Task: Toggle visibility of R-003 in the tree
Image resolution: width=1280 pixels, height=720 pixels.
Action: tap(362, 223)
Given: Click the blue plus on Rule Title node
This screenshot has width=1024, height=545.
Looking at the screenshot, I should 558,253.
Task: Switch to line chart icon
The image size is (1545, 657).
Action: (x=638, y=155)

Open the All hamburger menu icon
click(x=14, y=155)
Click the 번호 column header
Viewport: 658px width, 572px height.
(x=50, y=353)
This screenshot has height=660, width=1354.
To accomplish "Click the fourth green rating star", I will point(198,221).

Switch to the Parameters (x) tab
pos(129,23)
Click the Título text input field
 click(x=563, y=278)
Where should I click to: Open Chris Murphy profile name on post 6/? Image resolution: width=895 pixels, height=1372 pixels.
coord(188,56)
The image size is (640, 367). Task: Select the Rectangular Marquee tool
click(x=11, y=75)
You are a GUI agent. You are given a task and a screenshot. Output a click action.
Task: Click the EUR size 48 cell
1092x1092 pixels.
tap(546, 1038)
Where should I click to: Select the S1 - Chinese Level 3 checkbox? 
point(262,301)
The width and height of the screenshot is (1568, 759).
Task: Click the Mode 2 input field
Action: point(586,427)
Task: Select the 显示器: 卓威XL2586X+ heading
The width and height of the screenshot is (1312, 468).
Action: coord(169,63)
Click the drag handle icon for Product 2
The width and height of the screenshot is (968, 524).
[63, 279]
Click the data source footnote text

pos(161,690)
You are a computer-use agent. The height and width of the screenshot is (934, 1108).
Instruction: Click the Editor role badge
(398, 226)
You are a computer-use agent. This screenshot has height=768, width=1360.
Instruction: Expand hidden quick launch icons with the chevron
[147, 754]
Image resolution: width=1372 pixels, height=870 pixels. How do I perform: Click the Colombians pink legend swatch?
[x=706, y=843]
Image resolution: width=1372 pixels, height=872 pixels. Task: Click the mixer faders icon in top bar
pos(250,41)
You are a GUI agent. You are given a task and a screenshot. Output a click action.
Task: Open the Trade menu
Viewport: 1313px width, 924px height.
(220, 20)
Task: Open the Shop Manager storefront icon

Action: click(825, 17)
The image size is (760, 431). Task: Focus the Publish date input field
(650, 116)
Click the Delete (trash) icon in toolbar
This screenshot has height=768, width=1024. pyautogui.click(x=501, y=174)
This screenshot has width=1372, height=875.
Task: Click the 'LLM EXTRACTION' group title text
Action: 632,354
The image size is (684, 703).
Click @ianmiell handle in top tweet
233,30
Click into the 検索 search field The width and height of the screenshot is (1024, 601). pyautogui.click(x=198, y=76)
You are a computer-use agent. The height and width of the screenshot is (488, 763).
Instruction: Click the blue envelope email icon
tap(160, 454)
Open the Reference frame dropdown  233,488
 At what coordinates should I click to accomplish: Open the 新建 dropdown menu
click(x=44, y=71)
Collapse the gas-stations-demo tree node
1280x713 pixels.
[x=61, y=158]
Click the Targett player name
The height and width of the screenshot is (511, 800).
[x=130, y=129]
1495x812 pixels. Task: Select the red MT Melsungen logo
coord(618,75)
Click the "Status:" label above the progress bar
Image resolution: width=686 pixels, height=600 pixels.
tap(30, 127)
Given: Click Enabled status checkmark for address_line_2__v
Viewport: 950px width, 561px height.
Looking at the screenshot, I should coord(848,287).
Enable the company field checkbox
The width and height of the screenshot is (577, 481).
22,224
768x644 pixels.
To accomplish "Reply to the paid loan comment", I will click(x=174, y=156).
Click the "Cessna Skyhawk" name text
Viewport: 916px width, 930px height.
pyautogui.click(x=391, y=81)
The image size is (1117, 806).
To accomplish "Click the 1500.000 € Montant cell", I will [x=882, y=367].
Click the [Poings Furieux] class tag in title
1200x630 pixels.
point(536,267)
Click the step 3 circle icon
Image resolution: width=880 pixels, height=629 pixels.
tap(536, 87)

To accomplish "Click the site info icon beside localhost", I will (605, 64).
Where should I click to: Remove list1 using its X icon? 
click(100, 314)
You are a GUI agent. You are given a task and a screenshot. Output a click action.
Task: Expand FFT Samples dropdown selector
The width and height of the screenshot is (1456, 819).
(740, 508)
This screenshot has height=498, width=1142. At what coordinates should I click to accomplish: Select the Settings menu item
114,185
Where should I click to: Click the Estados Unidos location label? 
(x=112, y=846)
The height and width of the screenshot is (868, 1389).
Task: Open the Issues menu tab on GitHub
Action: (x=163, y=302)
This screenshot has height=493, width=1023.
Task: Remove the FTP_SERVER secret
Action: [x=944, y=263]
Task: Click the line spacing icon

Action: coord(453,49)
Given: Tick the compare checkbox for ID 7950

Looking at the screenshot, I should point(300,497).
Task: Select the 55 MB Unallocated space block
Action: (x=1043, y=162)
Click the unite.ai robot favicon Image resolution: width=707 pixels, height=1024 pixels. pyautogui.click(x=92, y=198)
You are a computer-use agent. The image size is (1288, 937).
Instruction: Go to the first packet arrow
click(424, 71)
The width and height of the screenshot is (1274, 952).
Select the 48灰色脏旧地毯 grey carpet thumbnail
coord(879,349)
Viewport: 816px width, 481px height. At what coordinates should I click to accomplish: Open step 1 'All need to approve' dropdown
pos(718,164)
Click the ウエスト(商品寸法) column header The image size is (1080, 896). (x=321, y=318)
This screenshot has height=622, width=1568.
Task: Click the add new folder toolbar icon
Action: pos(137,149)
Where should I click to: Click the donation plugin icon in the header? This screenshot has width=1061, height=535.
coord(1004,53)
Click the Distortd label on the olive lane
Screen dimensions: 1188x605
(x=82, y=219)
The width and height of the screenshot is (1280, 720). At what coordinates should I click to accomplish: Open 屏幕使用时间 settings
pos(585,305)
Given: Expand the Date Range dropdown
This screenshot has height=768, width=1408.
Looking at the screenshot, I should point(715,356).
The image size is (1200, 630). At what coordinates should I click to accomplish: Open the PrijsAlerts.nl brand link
- - - - -
- **YOUR INSTRUCTIONS**
Wherever the string "tree" shows up in the material, copy the line that holds it.

- **SOLUTION BELOW**
Task: Toggle visibility of R-003 in the tree
Collapse the gas-stations-demo tree node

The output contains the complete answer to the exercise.